Petra Caruana Dingli (‘Two shocking rejected plays’, The Sunday Times of Malta, June 30), seems to be an avid follower of the absurd, a master spinner, and an ardent practitioner of the kind of journalism where stories are shot from the hip without any research or follow-up.

Had she given me the slightest of courtesy before writing her sad story about my plays, and called me, she would have found out that:

Min qatel lil Daphne Caruana Galizia? (Who killed Daphne Caruana Galizia?) was never, repeat, never, written. It was a play I had commissioned (no I was not the intended author) inspired by the book How I killed Margaret Thatcher by Anthony Cartwright, written during Thatcher’s premiership. (The UK government tried unsuccessfully to ban it). Min Qatel lil Daphne Caruana Galizia was satire, where the infamous blogger was to be found dead followed by a hilarious whirlwind investigation. Both parties come under suspicion until the curtain falls on the revelation that she had choked on her own bile. That was the plot to be.

The Manoel Theatre was informed that I was developing this play and they immediately had reservations. At this time no one had read anything. There was nothing to read! Still, on the merit of the title alone, the national theatre refused to have anything to do with this proposed production. 

The author was taking his time in delivering and I insisted to read the 10 pages he had prepared. (It takes a year of development to finish a script.) What I read I did not like, and I decided to stop the development. The author was paid up to that stage of development and the matter died there.

So much for accurate journalism! Have you seen the hit show The Good Fight? The title’s sequence features an exploding image of Donald Trump. The show eviscerated Trump during its three seasons with subversive plots galore. Also, a recent production of Julius Ceasar in New York, where all characters appeared in modern dress and located in the White House instead of Rome, portrayed the character of Ceasar as Trump, with orange wig and red tie. He is of course murdered on stage.  There are many other examples.

Then, last year, 2019, a year after I left Valletta 2018, I wrote the satire Ix-Xiħa. I was called to meet Kenneth Zammit Tabona at the Manoel. During a very pleasant conversation he told me how much he liked the script (as did other members of the board) and in a very pleasant manner he suggested that I remove all real names and rewrite the way I was making fun of Maltese aristocracy, which he found insulting. A day later he rejected the script. The reason he gave me was that in his view, the Maltese public is not ready for this kind of theatre.

Ix-Xiħa is a scathing, hilarious send-up about Maltese politics, targeting both parties. One of the main characters is a blogger. We had tried, unsuccessfully, to do this in a previous commissioned production, Sibna iż-żejt. It was not one of our best, far from it. In it was a cartoonish representation of Caruana Galizia and the irony of it all, I cut that scene after the first night. It just did not work. Żejt made fun of the Joseph Muscat premiership and ended with a violent coup d’etat by the Nationalist Party.  Hmmmm. 
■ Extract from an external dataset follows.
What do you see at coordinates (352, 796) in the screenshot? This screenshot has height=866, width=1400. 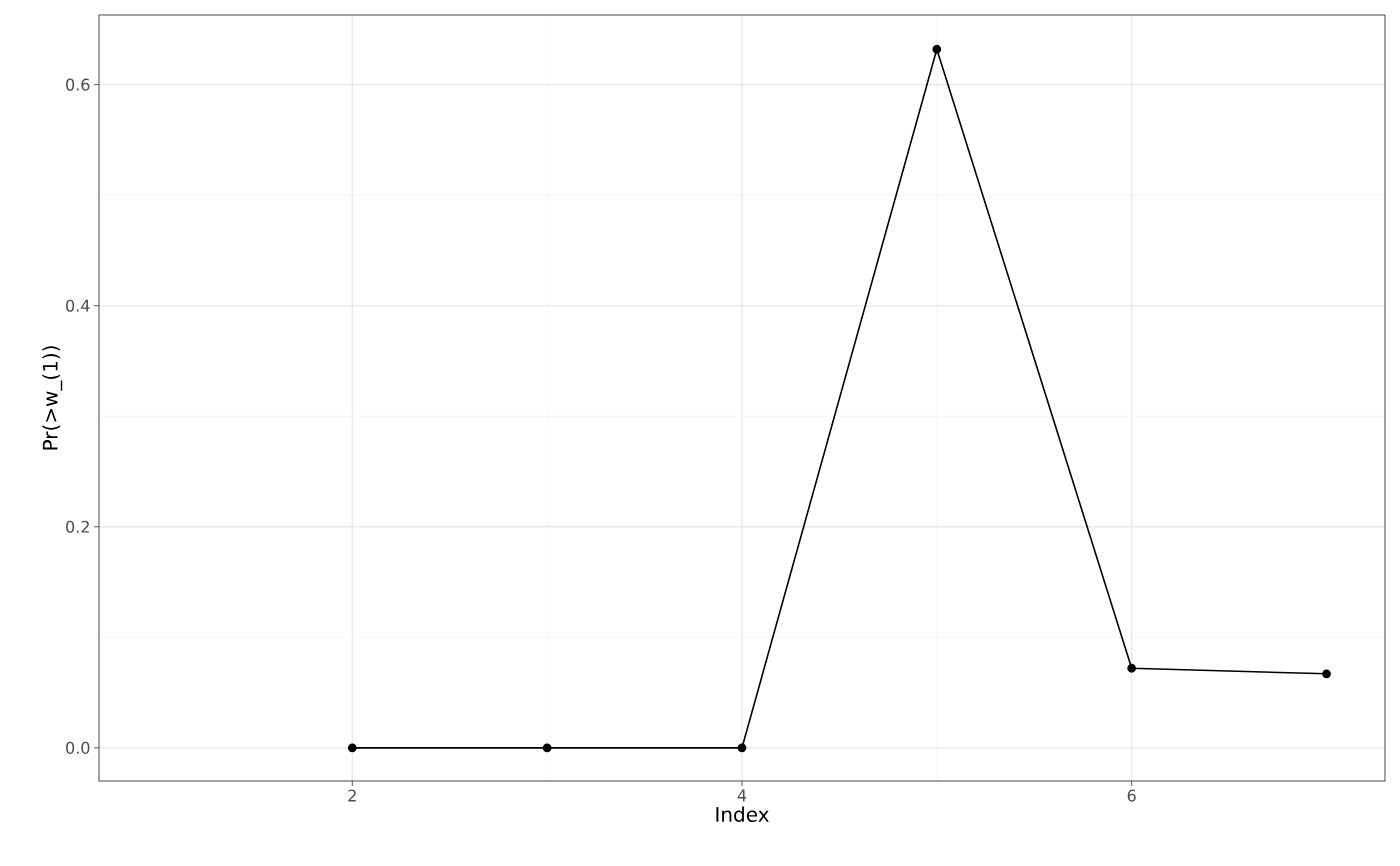 I see `x-tick-label: 2` at bounding box center [352, 796].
I insisted on finding a political satire and when the search proved futile I decided to write it myself. Ix-xiħa is much more than the subplot featuring the blogger character. Following the death of a rich Maltese aristocrat, her four adult children discover that she had left her millions in the hands of her maid for her to decide how the inheritance was to be divided... You’ll have to come see it to see what happens next. Yes, one of the characters is based on Caruana Galizia and the satire is scathing, in your face, and shockingly familiar.

Petra did not read Ix-xiħa, and yet she accuses me of collusion with the government in an attempt of planting hate against Daphne. Oh well, now you know. How absurd is that?